Detailed Narrative
FY25 Financial Performance Overview
Shree OSFM E-Mobility Limited reported a revenue of ₹140 crores for the fiscal year ended March 31, 2025. The company achieved an EBITDA of ₹20 crores, translating to an EBITDA margin of 14.28%. This margin was noted to be higher than that of a peer company, ECOS Mobility, which reported 13.87% EBITDA margin on ₹663 crores revenue.
Entry into B2C Mobility with Strategic Partnerships
The company announced a significant strategic shift by entering the B2C mobility market through partnerships with Uber and FlixBus. For Uber, OSFM will provide owned vehicles and drivers, starting with a pilot of 100-200 vehicles. For FlixBus, OSFM will partner to run inter-city bus services, leveraging FlixBus's asset-light model and OSFM's operational expertise. These initiatives are expected to be asset-heavy initially but with a long-term goal of transitioning to asset-light models.

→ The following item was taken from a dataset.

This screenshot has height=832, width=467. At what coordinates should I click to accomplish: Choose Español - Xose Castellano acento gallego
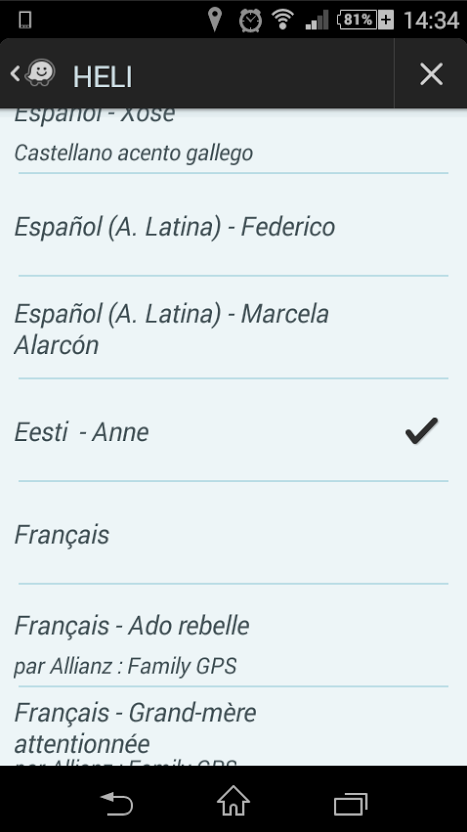click(x=234, y=141)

Growth Strategy and FY26 Targets
OSFM is targeting ₹175 crores in revenue for its employee transportation business in FY26, considering this a conservative estimate. The overall EBITDA margin is projected to increase from the current 14.66%. The new B2C ventures are expected to contribute a gross margin of 6-7% in their first year. The company plans to deploy ₹10-12 crores in vehicle capex for the FlixBus and Uber partnerships in FY26.

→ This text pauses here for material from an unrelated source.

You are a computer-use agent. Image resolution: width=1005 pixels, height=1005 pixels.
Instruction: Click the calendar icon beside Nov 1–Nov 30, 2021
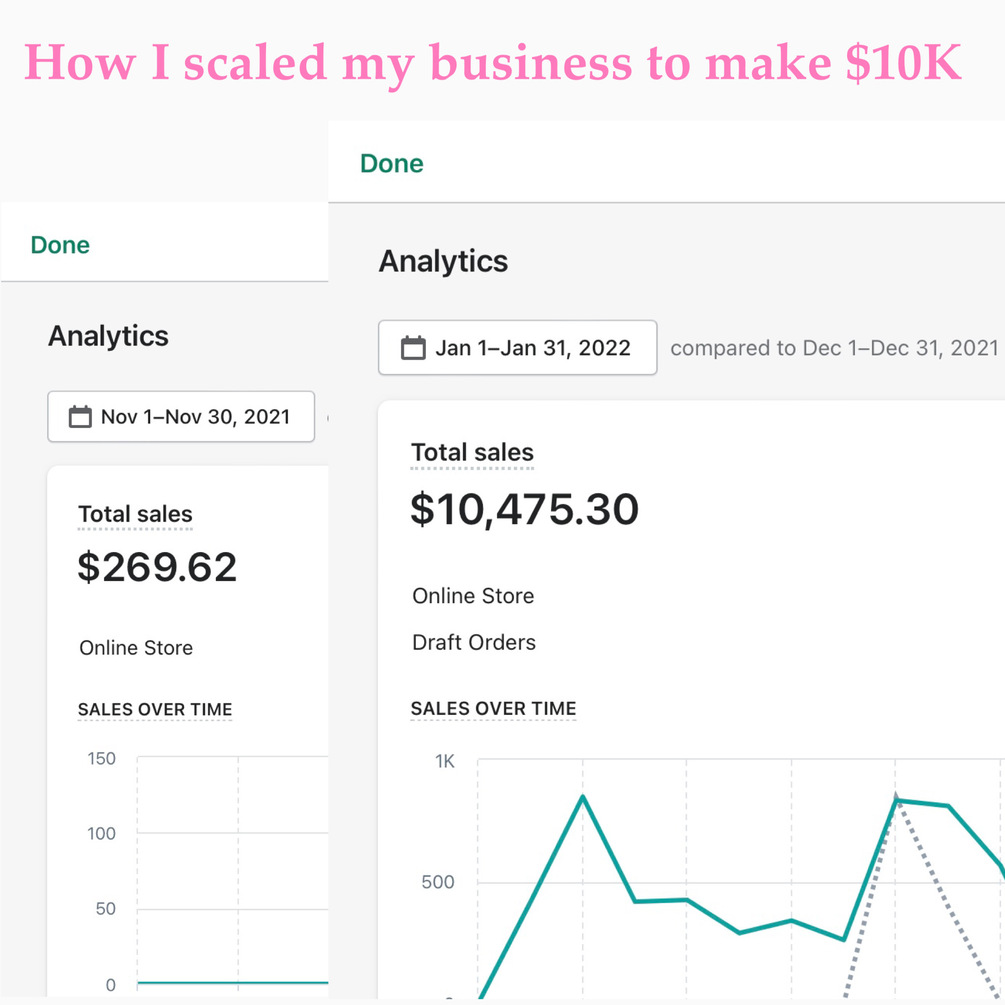click(80, 417)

Capital Allocation and Liquidity
The company currently holds ₹51 crores in cash and equivalents, which management deems sufficient to fund its planned initiatives for the year, including utilizing ₹50 crores, without requiring additional external funding until monthly revenue reaches ₹25-30 crores. The company clarified that it operates with an OD facility backed by FDs, indicating no significant unsecured debt. Management is also actively negotiating strategic acquisitions in the employee transportation sector, with potential closures within the next two to three months.
Depreciation Impact on Future Profitability
Management highlighted that a reduction in depreciation by ₹5.27 crores in the next fiscal year, even without new vehicle purchases, is expected to result in an additional PAT of ₹1.75 crores. This indicates a positive outlook for profitability due to the existing asset base's depreciation schedule.
Addressing Asset-Heavy Model Concerns
Analysts raised concerns about the shift to an asset-heavy model for new B2C ventures, citing past startup failures and potential balance sheet strain. Management emphasized that these are calculated risks, backed by strategic partnerships with minimum guarantees, and that their 22 years of operational experience in mobility will ensure sustainable growth. They also noted that the current owned fleet is small (4 buses) compared to their asset-light fleet (111 buses).